[Web-SIG] Standardized configuration

Sun Jul 17 10:16:14 CEST 2005

Chris McDonough wrote:
>>Because middleware can't be introspected (generally), this makes things 
>>like configuration schemas very hard to implement.  It all needs to be 
>>late-bound.
> 
> 
> The pipeline itself isn't really late bound.  For instance, if I was to
> create a WSGI middleware pipeline something like this:
> 
>    server <--> session <--> identification <--> authentication <--> 
>    <--> challenge <--> application
> 
> ... session, identification, authentication, and challenge are
> middleware components (you'll need to imagine their implementations).
> And within a module that started a server, you might end up doing
> something like:
> 
> def configure_pipeline(app):
>     return SessionMiddleware(
>             IdentificationMiddleware(
>               AuthenticationMiddleware(
>                 ChallengeMiddleware(app)))))
> 
> if __name__ == '__main__':
>     app = Application()
>     pipeline = configure_pipeline(app)
>     server = Server(pipeline)
>     server.serve()

This is what Paste does in configuration, like:

middleware.extend([
     SessionMiddleware, IdentificationMiddleware,
     AuthenticationMiddleware, ChallengeMiddleware])

This kind of middleware takes a single argument, which is the 
application it will wrap.  In practice, this means all the other 
parameters go into lazily-read configuration.

You can also define a "framework" (a plugin to Paste), which in addition 
to finding an "app" can also add middleware; basically embodying all the 
middleware that is typical for a framework.

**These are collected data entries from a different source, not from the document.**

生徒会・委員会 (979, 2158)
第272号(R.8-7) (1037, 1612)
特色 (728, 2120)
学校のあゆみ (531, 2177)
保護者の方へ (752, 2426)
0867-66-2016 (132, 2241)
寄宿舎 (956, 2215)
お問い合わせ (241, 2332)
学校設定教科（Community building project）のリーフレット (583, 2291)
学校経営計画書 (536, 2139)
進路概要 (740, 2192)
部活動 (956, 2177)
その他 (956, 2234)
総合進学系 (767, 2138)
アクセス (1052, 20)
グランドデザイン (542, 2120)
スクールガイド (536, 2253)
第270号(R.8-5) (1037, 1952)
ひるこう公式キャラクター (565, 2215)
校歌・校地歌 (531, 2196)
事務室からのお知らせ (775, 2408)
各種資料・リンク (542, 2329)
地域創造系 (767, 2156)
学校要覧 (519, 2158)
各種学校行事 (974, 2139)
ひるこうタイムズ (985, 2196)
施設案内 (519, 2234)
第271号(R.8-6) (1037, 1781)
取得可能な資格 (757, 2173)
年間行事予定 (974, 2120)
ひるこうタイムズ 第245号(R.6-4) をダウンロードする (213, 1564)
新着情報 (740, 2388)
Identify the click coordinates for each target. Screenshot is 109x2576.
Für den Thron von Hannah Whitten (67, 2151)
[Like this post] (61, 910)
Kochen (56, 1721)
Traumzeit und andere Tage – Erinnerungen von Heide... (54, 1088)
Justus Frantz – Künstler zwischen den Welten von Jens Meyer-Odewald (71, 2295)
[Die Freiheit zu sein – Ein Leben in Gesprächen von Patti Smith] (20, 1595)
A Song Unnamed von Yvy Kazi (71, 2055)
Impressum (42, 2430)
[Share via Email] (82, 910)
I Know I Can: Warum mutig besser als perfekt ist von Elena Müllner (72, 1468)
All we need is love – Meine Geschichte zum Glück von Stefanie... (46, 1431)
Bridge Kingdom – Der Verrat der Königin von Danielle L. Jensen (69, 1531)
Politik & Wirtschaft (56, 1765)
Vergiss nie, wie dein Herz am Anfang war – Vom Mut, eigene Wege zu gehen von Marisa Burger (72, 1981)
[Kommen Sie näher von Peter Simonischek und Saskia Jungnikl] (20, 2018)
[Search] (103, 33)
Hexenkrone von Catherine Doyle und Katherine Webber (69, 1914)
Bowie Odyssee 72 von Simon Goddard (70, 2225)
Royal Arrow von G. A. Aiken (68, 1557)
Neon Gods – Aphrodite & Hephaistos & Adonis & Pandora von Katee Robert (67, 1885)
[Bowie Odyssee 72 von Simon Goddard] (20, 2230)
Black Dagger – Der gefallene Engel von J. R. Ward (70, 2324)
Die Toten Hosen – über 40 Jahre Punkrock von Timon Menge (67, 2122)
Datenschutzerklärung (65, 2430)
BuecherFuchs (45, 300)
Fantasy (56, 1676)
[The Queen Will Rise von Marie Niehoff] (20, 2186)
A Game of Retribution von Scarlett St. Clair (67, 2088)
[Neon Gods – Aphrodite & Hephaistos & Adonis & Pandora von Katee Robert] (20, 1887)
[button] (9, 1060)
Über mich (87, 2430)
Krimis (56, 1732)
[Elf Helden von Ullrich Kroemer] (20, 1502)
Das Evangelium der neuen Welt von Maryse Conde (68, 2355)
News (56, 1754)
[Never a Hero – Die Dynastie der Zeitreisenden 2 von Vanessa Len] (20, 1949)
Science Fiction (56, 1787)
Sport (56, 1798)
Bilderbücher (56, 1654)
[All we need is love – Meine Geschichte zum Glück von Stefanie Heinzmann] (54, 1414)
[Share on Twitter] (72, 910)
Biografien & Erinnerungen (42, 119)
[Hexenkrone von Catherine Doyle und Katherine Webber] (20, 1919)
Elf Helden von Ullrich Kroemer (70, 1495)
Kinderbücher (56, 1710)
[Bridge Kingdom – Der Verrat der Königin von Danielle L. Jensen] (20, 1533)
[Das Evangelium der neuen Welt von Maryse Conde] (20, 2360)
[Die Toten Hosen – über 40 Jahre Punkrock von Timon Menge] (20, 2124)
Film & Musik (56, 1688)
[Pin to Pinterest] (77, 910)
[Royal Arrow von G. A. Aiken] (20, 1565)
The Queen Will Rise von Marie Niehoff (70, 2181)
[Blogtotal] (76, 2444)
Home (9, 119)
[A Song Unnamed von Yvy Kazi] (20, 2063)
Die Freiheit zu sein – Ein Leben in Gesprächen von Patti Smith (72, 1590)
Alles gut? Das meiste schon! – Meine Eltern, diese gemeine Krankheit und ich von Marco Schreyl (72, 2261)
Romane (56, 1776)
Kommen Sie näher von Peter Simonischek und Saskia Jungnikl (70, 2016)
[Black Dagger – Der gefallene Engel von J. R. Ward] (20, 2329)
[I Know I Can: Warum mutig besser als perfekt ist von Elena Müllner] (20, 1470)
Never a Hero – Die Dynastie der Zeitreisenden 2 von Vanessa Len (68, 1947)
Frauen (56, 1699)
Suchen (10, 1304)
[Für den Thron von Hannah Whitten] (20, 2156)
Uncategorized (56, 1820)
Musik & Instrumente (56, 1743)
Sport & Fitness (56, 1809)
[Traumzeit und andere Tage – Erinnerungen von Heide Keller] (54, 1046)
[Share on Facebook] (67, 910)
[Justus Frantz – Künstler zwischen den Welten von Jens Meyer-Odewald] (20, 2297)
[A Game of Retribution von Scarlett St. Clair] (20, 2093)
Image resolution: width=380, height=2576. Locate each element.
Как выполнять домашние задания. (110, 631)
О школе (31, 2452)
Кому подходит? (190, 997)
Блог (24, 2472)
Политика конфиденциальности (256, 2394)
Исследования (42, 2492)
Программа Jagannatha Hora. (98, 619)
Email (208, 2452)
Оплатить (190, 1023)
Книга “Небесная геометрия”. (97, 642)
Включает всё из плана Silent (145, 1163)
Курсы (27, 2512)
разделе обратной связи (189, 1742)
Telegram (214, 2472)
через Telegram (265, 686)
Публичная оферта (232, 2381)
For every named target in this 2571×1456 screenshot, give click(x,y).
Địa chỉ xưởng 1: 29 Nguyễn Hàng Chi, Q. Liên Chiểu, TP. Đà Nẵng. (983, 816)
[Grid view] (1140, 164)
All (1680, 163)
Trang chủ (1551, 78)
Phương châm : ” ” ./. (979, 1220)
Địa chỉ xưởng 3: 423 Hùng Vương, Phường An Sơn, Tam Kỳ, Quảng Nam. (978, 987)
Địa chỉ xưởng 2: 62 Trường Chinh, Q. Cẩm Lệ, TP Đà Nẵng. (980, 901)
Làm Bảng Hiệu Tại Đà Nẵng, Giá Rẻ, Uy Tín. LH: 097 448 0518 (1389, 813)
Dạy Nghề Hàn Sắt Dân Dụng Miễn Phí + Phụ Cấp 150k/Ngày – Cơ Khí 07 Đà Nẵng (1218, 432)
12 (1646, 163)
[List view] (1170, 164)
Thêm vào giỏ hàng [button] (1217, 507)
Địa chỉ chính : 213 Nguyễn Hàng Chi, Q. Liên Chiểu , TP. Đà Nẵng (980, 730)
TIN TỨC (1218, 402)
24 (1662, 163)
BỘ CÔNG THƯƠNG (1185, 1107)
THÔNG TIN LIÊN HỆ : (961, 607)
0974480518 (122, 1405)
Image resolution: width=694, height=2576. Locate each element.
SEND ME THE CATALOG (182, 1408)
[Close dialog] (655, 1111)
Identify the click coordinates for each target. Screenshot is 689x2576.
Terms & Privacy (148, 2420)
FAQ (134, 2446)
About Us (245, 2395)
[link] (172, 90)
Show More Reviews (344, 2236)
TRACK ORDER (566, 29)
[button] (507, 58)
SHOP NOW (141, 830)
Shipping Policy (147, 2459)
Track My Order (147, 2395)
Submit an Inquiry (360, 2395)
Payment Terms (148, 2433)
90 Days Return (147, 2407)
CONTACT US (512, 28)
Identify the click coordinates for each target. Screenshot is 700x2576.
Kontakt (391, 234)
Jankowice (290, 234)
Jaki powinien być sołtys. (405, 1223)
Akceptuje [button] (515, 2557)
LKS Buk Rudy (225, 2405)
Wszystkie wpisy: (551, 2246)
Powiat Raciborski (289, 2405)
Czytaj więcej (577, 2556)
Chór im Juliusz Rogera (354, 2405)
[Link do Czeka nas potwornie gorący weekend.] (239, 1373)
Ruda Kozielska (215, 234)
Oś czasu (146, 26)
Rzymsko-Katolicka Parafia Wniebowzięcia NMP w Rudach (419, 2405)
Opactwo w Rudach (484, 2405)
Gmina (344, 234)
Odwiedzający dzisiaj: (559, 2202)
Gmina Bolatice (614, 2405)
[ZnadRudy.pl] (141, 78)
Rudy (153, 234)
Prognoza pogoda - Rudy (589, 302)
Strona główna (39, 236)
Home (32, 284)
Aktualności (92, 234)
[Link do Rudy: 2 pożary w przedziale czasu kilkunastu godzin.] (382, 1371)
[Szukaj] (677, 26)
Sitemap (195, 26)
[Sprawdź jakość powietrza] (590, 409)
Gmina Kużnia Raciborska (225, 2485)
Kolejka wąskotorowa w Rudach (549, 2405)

Paste is really a deployment configuration.  Well, that as well as stuff 
to deploy.  And two frameworks.  And whatever else I feel a need or 
desire to throw in there.

Note also that parts of the pipeline are very much late bound.  For 
instance, the way I implemented Webware (and Wareweb) each servlet is a 
WSGI application.  So while there's one URLParser application, the 
application that actually handles the request differs per request.  If 
you start hanging more complete applications (that might have their own 
middleware) at different URLs, then this happens more generally.

There's a newish poorly tested feature where you can do urlmap['/path'] 
= 'config_file.conf' and it'll hang the application described by that 
configuration file at that URL.

> The pipeline is static.  When a request comes in, the pipeline itself is
> already constructed.  I don't really want a way to prevent "improper"
> pipeline construction at startup time (right now anyway), because
> failures due to missing dependencies will be fairly obvious.

I think that's reasonable too; it's what Paste implements now.

> But some elements of the pipeline at this level of factoring do need to
> have dependencies on availability and pipeline placement of the other
> elements.  In this example, proper operation of the authentication
> component depends on the availability and pipeline placement of the
> identification component.  Likewise, the identification component may
> depend on values that need to be retrieved from the session component.

Yes; and potentially you could have several middlewares implementing the 
same functionality for a single request, e.g., if you had different kind 
of authentication for part of your site/application; that might shadow 
authentication further up the stack.

> I've just seen Phillip's post where he implies that this kind of
> fine-grained component factoring wasn't really the initial purpose of
> WSGI middleware.  That's kind of a bummer. ;-)

Well, I don't understand the services he's proposing yet.  I'm quite 
happy with using middleware the way I have been, so I'm not seeing a 
problem with it, and there's lots of benefits.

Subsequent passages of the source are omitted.